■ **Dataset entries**
□ □ □ □
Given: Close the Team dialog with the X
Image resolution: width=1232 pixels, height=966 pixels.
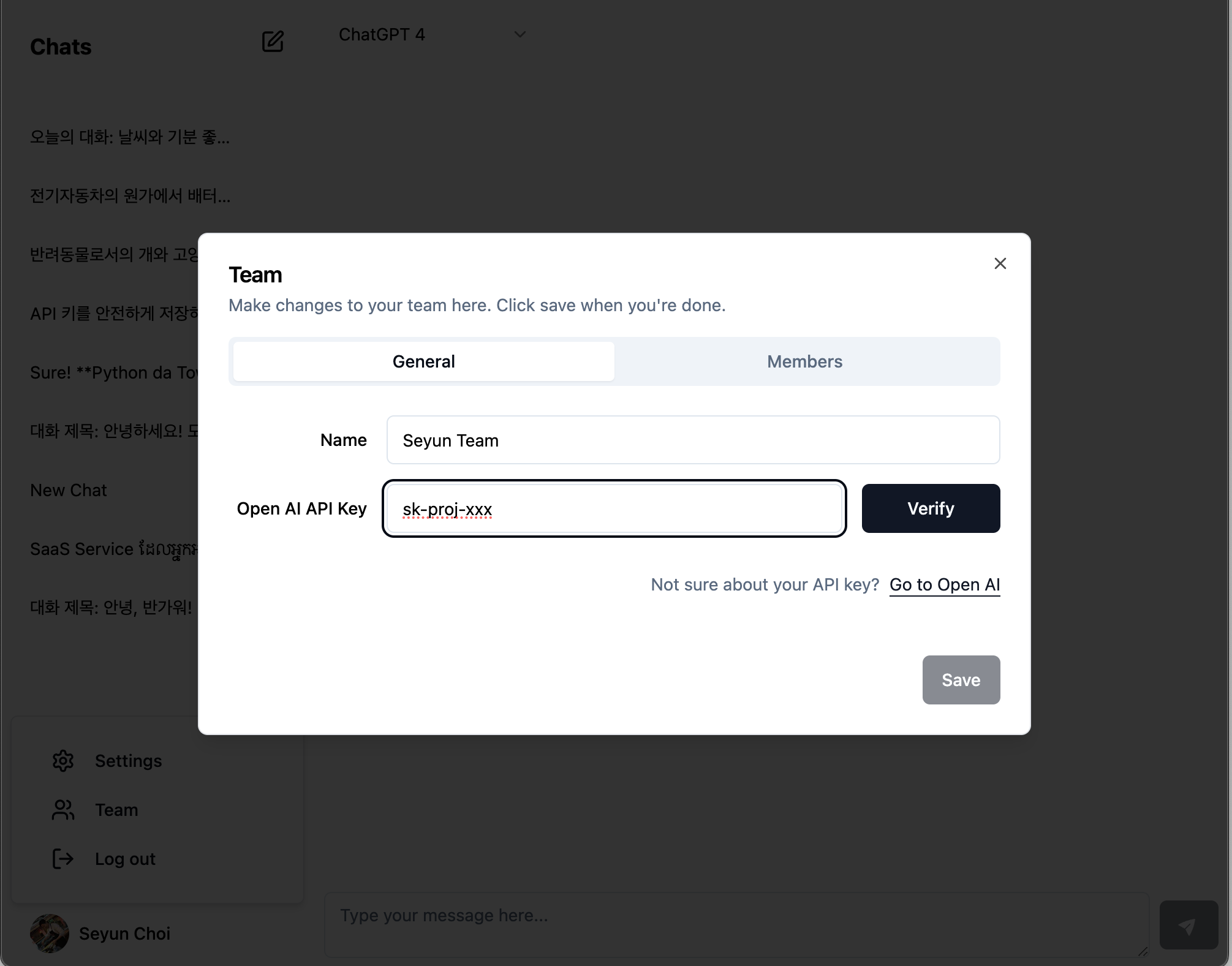Looking at the screenshot, I should pos(1000,263).
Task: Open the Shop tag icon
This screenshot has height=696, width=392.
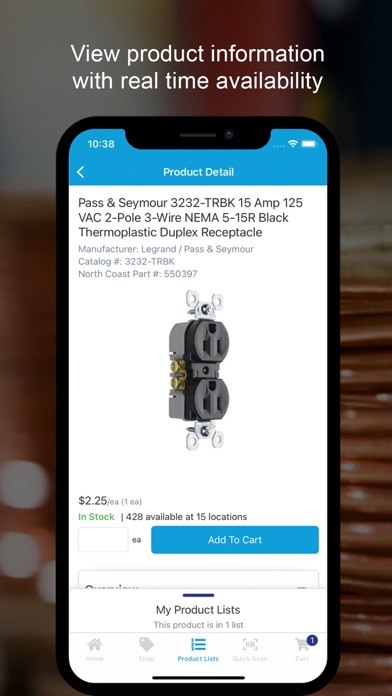Action: (x=146, y=644)
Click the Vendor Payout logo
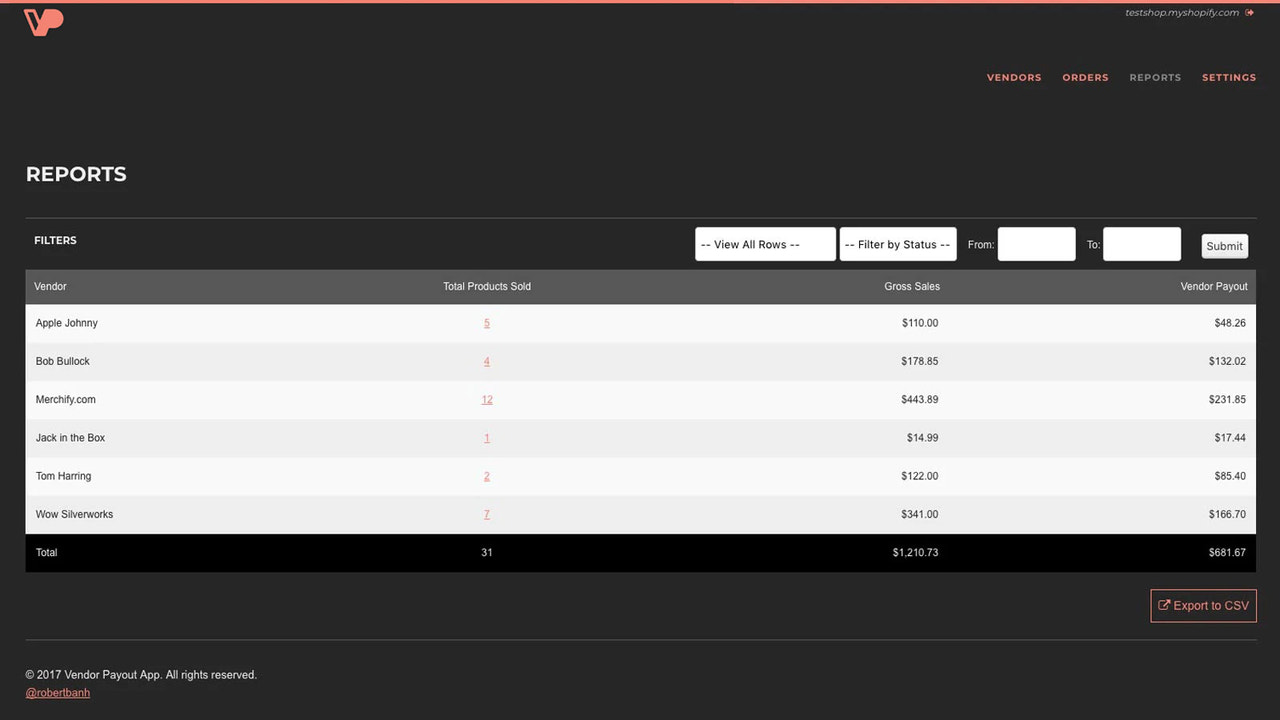This screenshot has height=720, width=1280. [x=42, y=21]
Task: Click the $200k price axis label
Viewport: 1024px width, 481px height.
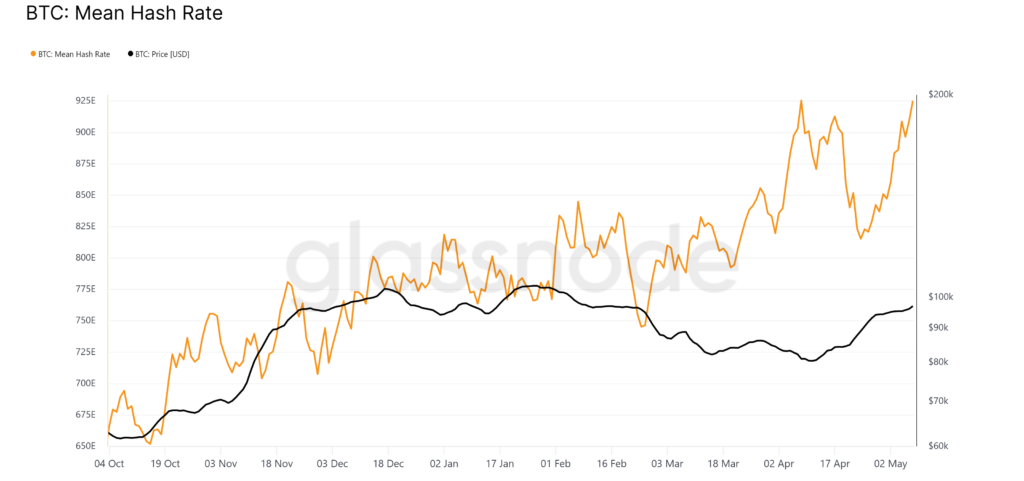Action: (x=941, y=94)
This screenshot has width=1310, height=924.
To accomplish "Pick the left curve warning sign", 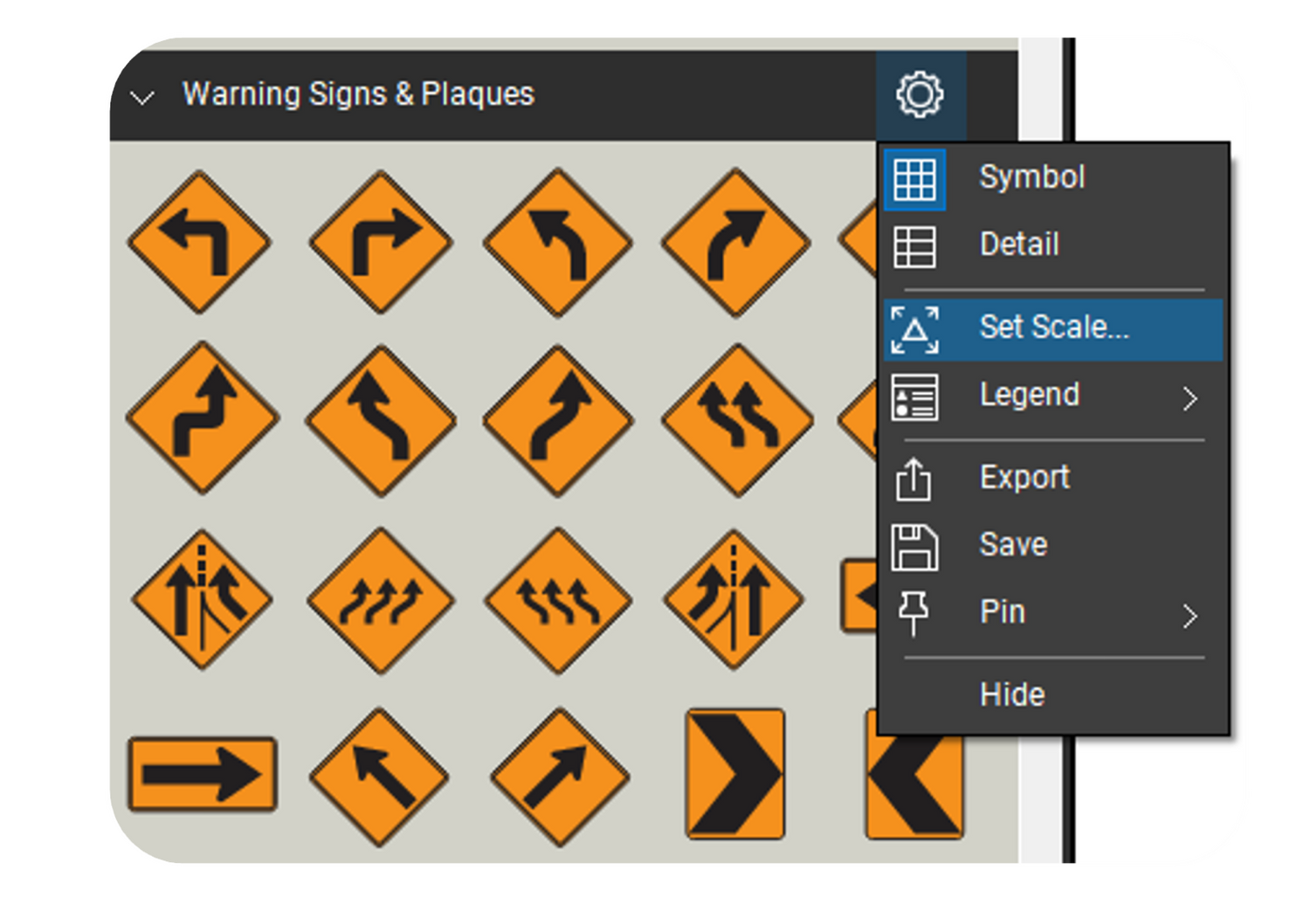I will coord(558,242).
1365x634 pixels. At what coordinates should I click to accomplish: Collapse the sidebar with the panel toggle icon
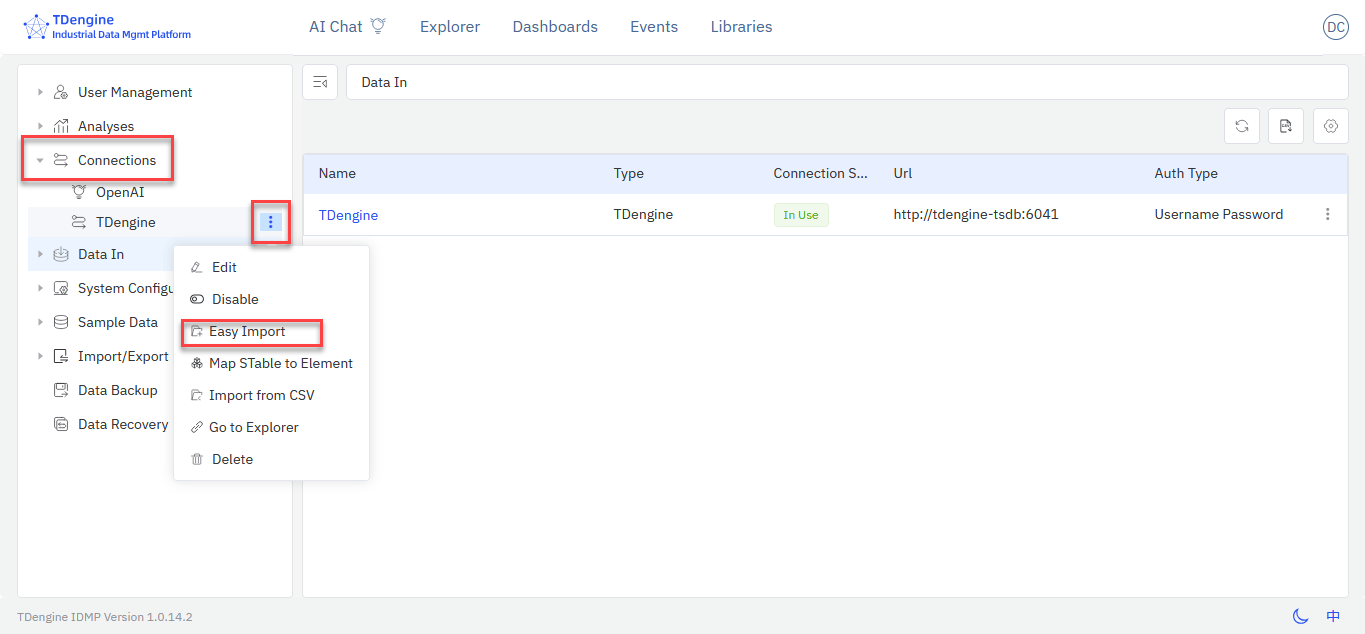point(320,82)
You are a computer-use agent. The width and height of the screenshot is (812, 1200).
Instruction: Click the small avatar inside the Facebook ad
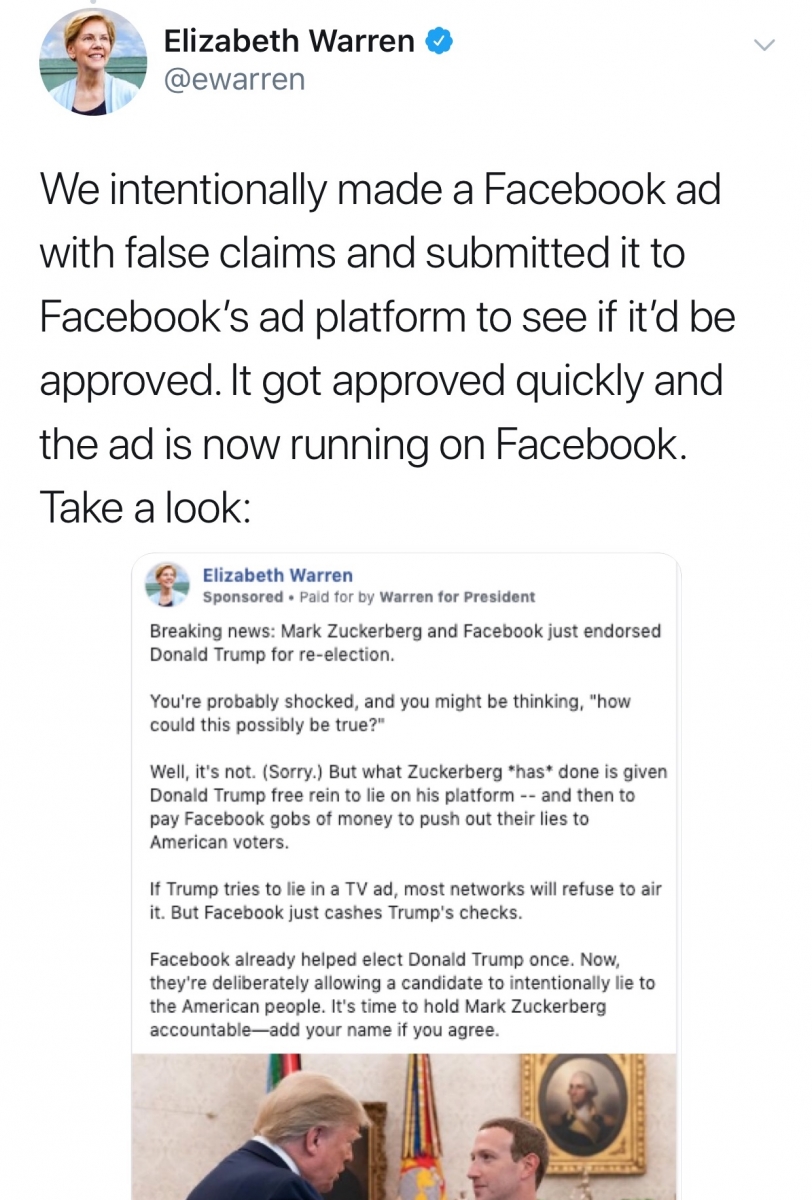(x=168, y=584)
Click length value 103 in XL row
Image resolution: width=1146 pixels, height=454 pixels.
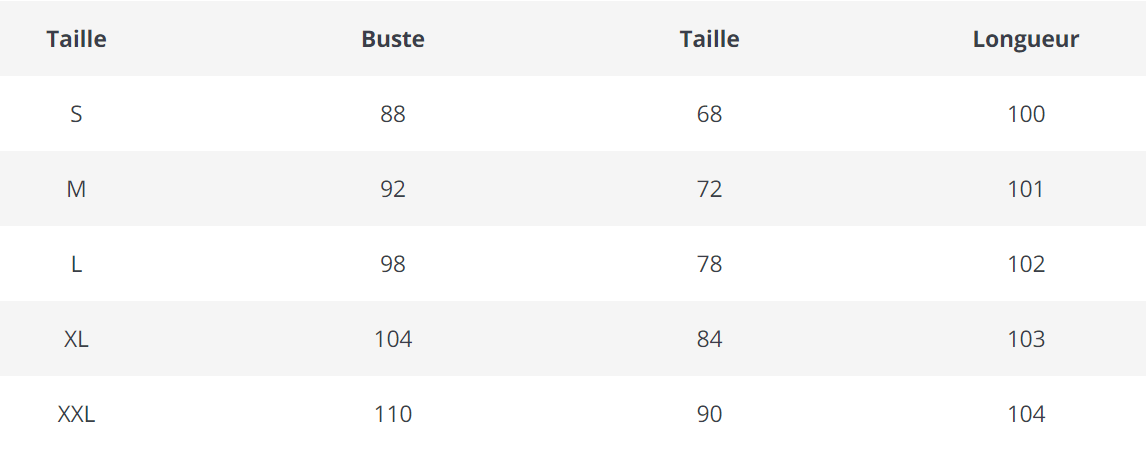[x=1026, y=339]
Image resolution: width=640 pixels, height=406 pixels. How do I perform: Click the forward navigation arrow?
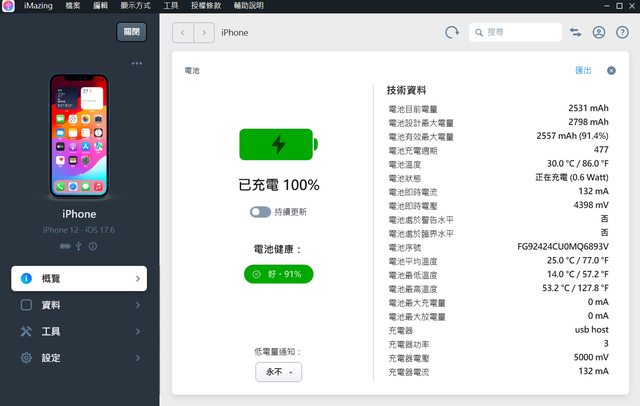(205, 33)
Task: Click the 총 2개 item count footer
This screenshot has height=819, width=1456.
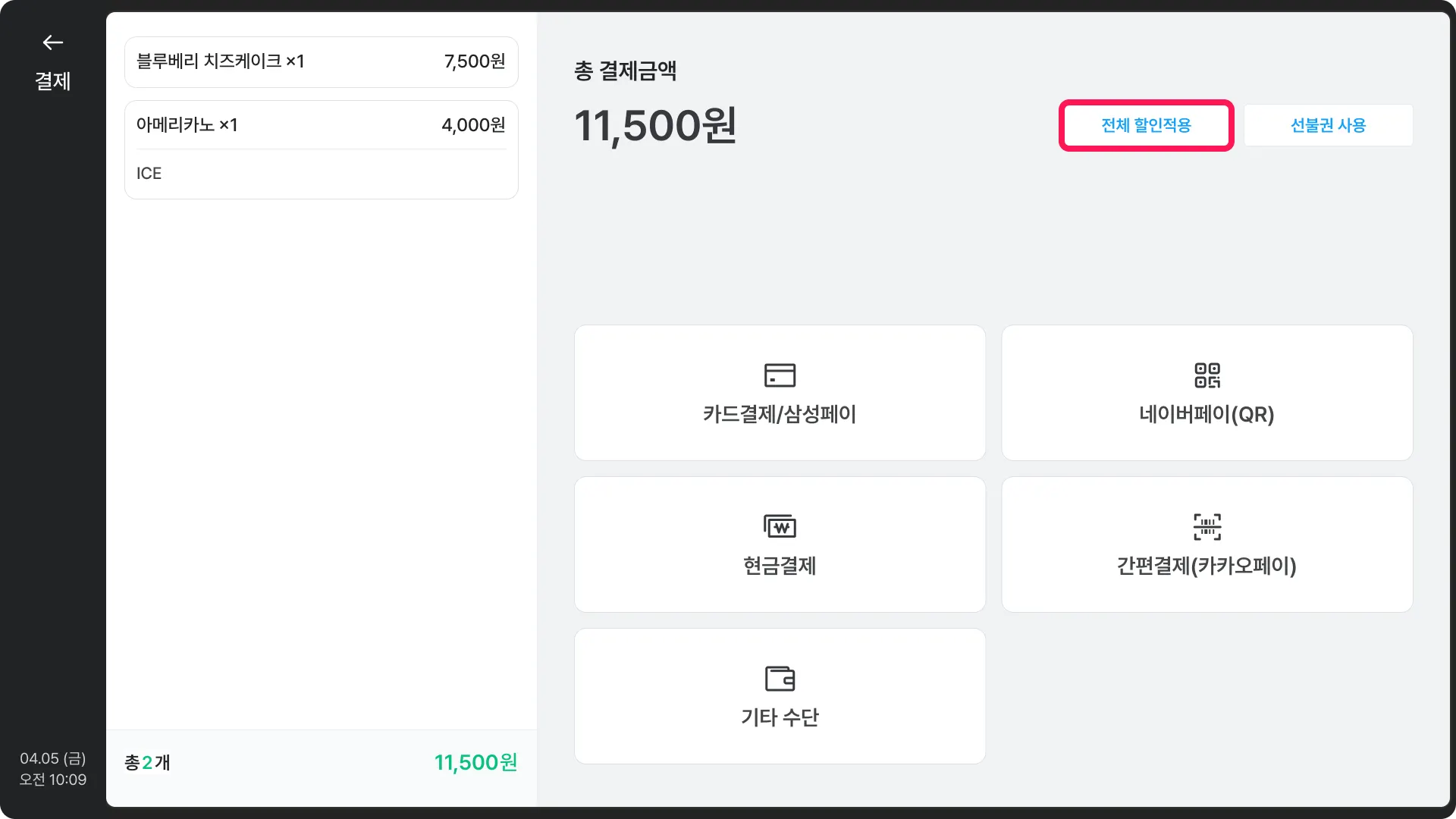Action: (147, 762)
□ □ □ □
Looking at the records above, which lines contain "Task"? Copy those lines.

■ **Solution below**
Task: Open the Shop tag icon
Task: Click the $200k price axis label
Task: Click the 총 2개 item count footer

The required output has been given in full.